The Facts on The Faith Movement (Harvest House, 1993) pp. 12-13
Why is doctrine important?
Many Christians today have the unfortunate notion that they don’t really need to study the Bible for themselves. This idea is spiritually harmful because it prevents Christians from maturing in the faith and makes them susceptible to false teachings or worldly lifestyles. Nevertheless, the Bible is replete with admonitions for believers to study the truths of their faith. Indeed, individual study “is a bare minimum for Christian competency. It is not an option for Christian maturity, it is a requirement. We cannot become mature Christians without studying. Studying is necessary…. each one of us has an obligation before the Lord to study his word and to prepare ourselves for our own growth….”*
This is why God tells every believer in 2 Timothy 2:15, “Be diligent to present yourself approved to God as a workman who does not need to be ashamed, handling accurately the word of truth.” The implication is that if we are not diligent in accurately learning the Bible, then we should be ashamed! (cf. Rom. 16:17; 2 Tim. 4:2-3; Titus 2:1)

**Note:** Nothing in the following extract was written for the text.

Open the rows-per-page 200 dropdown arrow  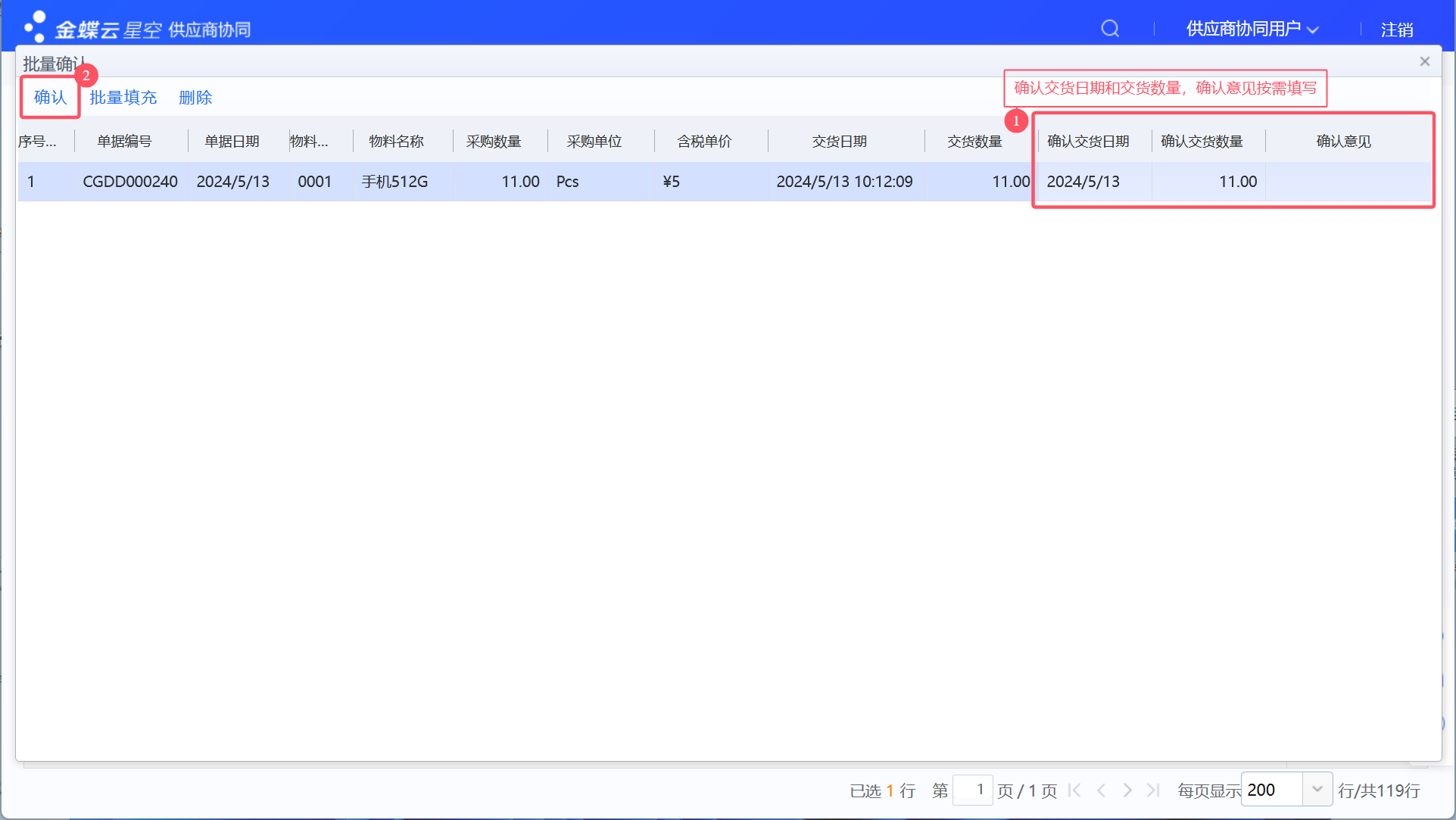pyautogui.click(x=1317, y=790)
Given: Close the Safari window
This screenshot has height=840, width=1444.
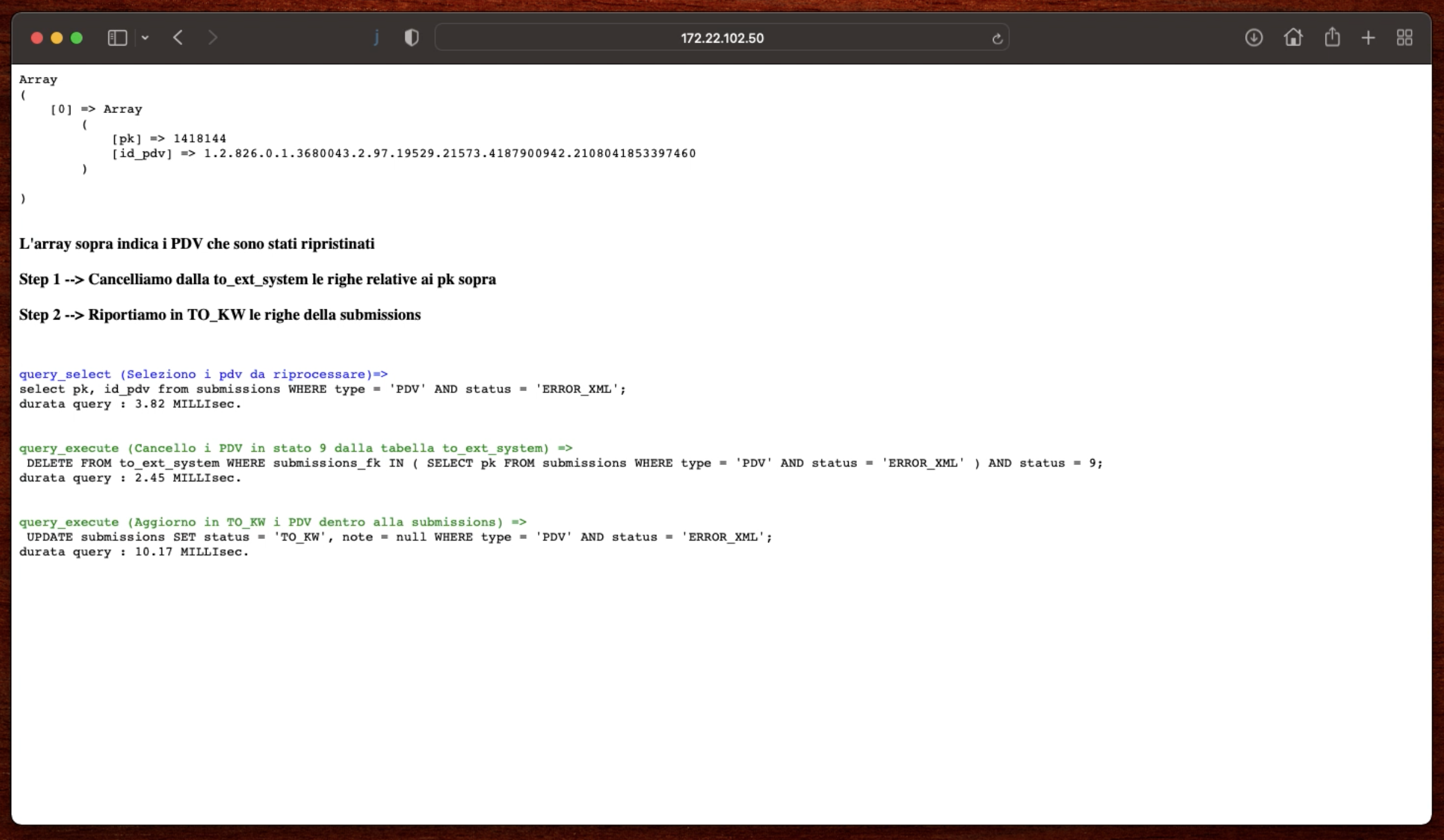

Look again at these verses. No one can deny that God Himself teaches us that doctrine is important. If we think otherwise, who then are we listening to? Unfortunately, many Faith teachers have publicly vilified doctrine as spiritually unproductive or even dangerous: “Don’t give me doctrine!” “Doctrine divides us; it’s a waste of time.” Kenneth Copeland implies that doctrine can’t even answer the important questions that most Christians have.*
But if doctrine is nothing more than the systematic study of what the Bible teaches on various subjects, is it so unexpected that God would honor and bless those who know it well?
*For full documentation, please see The Facts on The Faith Movement.